The DevOps Evolution

This trend began to reverse in the early 2000s but gained significant momentum after 2010 with the introduction of the DevOps concept. One of DevOps’ primary goals was to eliminate these knowledge silos and make development and operations workflows more agile and streamlined. This is also why DevOps pairs well with frameworks like Scrum, XP, and other agile methodologies.
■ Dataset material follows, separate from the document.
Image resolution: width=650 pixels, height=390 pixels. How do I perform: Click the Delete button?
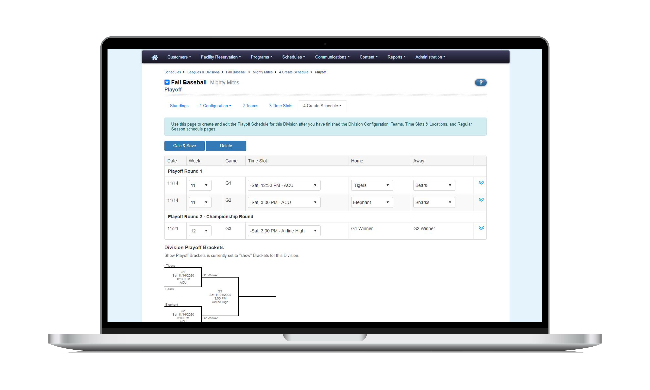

There are several ways to implement DevOps:

  • Replace specialized teams with cross-functional development teams that can independently build, deploy, and handle operations end-to-end
  • Maintain a core IT operations team, now composed of Site Reliability Engineers (SREs), but without them being responsible for deploying or managing specific services
  • Ensure every service has an assigned owner who is responsible for it

The core operations team, or SREs, focuses on defining and implementing the tools and infrastructure that enable cross-functional teams to fully own each service. This includes, but is not limited to:

  • CI/CD pipelines
  • Cloud infrastructure management
  • Monitoring and alerting
  • Supporting development teams in troubleshooting issues

This disrupts traditional role specialization. In this paradigm, titles like “backend” or “frontend” engineer have much less rigid meanings, and everyone should be involved in some aspect of the entire end-to-end process, from ticket creation to production deployment.

It’s important to note that the key takeaway here is that DevOps is not just a change in workflow or roles; it represents a fundamentally different philosophy regarding how development and operations should be handled. You can draw parallels with the transition from the waterfall to agile methodologies in the development process.

Conclusion

The core idea threading through these principles is that effective software development requires conscious decision-making about processes, not just technology. By establishing clear standards, involving stakeholders throughout the development cycle, maintaining a holistic view of the system, and fostering open communication, teams can significantly improve both productivity and software quality.

Implementing these principles may require adjustments based on your specific environment, but the underlying concepts of standardization, pragmatism, quality focus, and knowledge sharing create a solid foundation for any software development team seeking to evolve and improve.